What this task involves: Go to the line containing "Instruction: Click the table_forum_optionvalue.php" in the records below. Repeat it and the lines after it exactly, all the way to the end.

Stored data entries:
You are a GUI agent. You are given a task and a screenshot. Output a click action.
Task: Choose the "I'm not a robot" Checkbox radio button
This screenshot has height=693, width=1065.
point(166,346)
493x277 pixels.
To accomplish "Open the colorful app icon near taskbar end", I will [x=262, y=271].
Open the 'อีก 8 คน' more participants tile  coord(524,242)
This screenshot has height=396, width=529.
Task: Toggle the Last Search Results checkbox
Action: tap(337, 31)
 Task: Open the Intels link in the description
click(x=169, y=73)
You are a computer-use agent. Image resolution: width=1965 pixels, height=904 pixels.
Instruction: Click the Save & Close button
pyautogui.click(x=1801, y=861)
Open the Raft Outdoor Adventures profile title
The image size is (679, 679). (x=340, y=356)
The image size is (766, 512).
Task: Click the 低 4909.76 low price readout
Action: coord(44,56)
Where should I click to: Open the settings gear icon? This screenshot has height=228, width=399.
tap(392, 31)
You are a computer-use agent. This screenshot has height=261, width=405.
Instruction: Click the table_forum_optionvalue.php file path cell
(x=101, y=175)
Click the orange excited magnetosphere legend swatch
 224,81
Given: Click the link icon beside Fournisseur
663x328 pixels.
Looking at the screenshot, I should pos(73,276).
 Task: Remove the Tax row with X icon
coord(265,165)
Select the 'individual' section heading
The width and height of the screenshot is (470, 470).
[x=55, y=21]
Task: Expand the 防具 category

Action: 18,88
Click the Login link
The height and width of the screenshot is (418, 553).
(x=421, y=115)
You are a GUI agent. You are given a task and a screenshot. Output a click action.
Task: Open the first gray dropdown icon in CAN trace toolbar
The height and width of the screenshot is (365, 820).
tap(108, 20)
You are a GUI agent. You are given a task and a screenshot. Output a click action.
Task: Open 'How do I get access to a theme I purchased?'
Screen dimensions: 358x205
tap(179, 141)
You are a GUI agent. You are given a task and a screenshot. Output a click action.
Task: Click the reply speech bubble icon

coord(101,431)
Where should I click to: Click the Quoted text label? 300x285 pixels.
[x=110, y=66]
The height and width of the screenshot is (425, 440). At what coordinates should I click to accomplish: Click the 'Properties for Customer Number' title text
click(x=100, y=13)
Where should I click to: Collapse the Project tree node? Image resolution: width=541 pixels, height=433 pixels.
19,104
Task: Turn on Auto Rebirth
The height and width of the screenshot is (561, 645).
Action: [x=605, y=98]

Task output:
Instruction: Click the table_forum_optionvalue.php file path cell
(x=101, y=175)
Click the orange excited magnetosphere legend swatch
 224,81
Given: Click the link icon beside Fournisseur
663x328 pixels.
Looking at the screenshot, I should pos(73,276).
 Task: Remove the Tax row with X icon
coord(265,165)
Select the 'individual' section heading
The width and height of the screenshot is (470, 470).
[x=55, y=21]
Task: Expand the 防具 category

Action: 18,88
Click the Login link
The height and width of the screenshot is (418, 553).
(x=421, y=115)
You are a GUI agent. You are given a task and a screenshot. Output a click action.
Task: Open the first gray dropdown icon in CAN trace toolbar
The height and width of the screenshot is (365, 820).
tap(108, 20)
You are a GUI agent. You are given a task and a screenshot. Output a click action.
Task: Open 'How do I get access to a theme I purchased?'
Screen dimensions: 358x205
tap(179, 141)
You are a GUI agent. You are given a task and a screenshot. Output a click action.
Task: Click the reply speech bubble icon

coord(101,431)
Where should I click to: Click the Quoted text label? 300x285 pixels.
[x=110, y=66]
The height and width of the screenshot is (425, 440). At what coordinates should I click to accomplish: Click the 'Properties for Customer Number' title text
click(x=100, y=13)
Where should I click to: Collapse the Project tree node? Image resolution: width=541 pixels, height=433 pixels.
19,104
Task: Turn on Auto Rebirth
The height and width of the screenshot is (561, 645).
Action: [x=605, y=98]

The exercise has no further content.